Published: September 12, 2014 | 2 minute read
Categories: Success Stories with Brain Injured Children / Well Kids / Problem Solving / Reading / well kids success stories / writing

What is a three-year-old really like as opposed to the way we adults believe him to be?

Babies are born with a rage to learn. They want to learn about everything and they want to learn about it right now.

Tiny kids think that learning is the greatest ting that ever happened. The world spends the first six years of life trying to tell them that learning isn’t the greatest thing in life and that playing is.

Some kids never learn that playing is the greatest thing in life and as a result those kids go all the way through life believing that learning is the greatest thing in life. Those are the ones we call geniuses.
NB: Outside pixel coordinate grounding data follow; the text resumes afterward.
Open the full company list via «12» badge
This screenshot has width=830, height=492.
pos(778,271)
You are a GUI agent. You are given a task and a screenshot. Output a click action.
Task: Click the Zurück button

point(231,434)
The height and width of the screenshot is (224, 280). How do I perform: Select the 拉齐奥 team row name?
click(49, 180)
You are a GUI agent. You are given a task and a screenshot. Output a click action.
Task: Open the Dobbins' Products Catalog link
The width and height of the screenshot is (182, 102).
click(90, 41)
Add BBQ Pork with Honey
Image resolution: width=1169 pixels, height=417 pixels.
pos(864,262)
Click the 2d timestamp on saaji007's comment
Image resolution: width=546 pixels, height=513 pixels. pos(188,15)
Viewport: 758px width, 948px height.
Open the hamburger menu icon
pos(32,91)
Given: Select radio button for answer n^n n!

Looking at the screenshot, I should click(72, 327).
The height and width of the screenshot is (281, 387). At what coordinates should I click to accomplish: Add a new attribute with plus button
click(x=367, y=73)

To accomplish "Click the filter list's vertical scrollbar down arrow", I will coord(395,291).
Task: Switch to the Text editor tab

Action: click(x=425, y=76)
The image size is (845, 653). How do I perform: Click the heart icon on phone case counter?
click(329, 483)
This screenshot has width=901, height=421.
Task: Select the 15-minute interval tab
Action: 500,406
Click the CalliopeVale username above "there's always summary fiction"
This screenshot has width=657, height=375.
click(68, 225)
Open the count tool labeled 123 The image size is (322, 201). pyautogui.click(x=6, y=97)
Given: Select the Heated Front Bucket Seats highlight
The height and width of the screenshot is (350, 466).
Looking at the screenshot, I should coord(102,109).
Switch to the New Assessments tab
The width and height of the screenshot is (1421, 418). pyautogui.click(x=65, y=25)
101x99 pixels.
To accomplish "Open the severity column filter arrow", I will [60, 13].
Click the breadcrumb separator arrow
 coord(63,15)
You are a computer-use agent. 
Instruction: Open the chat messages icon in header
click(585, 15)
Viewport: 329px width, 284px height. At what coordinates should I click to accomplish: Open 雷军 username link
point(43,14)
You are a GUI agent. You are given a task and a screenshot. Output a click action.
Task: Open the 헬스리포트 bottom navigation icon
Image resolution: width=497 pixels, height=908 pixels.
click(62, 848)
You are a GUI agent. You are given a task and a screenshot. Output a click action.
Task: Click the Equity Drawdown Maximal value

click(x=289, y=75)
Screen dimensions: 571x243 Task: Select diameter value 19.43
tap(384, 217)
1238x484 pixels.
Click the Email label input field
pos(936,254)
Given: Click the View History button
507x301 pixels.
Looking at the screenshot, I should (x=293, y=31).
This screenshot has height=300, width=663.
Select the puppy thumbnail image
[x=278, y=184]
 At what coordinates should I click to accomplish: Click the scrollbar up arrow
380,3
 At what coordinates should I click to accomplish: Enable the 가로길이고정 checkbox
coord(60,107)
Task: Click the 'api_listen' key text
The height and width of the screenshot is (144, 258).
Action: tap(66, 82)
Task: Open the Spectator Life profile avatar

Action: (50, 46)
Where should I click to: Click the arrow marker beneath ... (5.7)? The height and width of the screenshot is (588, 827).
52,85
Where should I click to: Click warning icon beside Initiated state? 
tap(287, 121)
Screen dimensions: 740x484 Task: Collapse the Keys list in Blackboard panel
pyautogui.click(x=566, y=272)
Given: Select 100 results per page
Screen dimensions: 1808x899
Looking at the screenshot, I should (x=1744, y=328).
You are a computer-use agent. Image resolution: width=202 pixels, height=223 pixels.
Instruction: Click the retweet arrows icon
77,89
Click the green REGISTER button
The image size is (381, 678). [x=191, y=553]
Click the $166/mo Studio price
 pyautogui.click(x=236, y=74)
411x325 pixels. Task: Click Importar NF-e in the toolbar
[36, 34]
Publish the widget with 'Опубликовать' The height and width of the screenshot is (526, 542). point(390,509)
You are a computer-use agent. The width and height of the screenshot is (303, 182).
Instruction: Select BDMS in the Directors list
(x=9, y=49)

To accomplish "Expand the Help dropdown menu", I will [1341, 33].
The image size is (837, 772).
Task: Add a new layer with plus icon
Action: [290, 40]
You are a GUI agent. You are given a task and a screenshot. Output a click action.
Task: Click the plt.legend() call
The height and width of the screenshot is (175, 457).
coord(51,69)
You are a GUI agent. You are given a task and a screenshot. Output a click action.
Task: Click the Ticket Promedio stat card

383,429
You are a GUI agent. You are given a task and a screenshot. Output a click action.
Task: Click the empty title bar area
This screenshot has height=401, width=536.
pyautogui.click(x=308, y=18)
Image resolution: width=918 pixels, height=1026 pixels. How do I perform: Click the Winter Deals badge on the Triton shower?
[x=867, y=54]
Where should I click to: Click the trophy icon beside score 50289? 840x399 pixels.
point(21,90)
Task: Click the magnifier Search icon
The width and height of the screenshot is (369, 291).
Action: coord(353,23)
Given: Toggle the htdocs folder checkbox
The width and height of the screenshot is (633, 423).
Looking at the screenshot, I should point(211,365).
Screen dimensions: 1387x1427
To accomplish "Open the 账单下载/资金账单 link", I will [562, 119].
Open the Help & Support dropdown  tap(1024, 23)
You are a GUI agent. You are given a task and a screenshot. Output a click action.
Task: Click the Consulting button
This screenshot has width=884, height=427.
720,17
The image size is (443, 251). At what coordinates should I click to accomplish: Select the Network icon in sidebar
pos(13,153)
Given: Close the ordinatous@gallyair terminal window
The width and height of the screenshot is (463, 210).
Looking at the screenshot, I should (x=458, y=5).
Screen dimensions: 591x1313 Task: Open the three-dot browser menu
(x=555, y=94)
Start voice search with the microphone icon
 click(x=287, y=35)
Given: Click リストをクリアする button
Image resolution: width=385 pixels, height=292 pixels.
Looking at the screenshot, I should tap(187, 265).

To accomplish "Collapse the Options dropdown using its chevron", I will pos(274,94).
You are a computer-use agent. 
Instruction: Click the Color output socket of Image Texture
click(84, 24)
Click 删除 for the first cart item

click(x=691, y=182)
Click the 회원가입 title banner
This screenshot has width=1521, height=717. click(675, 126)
If you want to know what three-year-olds really think, instead of the nonsense we tell each other they think, why don’t you consult a real authority on three-year-olds? Why don’t you ask a three-year-old? When you ask him be willing to listen to him through clear ears and to look at him through clear eyes. If you know what he’s going to say before he says it you will hear him say what you thought he was going to say and see him do what you thought he was going to do.

Remember the power of myths.

Ask a three-year-old, what he really wants. If he trusts you, you won’t get a chance to ask him; he’ll ask you. He won’t ask you how three-years-olds are – he knows all about that. He will ask you endless questions, as everyone knows, thus providing that three-year-olds don’t want to play patty-cake – they wan to learn.

(The great advantage of to being unreasonable, as all myth-makers are, is that you can hold two opposing views simultaneously. Ergo – everybody knows that little kids want to play and everybody knows that little kids ask questions endlessly).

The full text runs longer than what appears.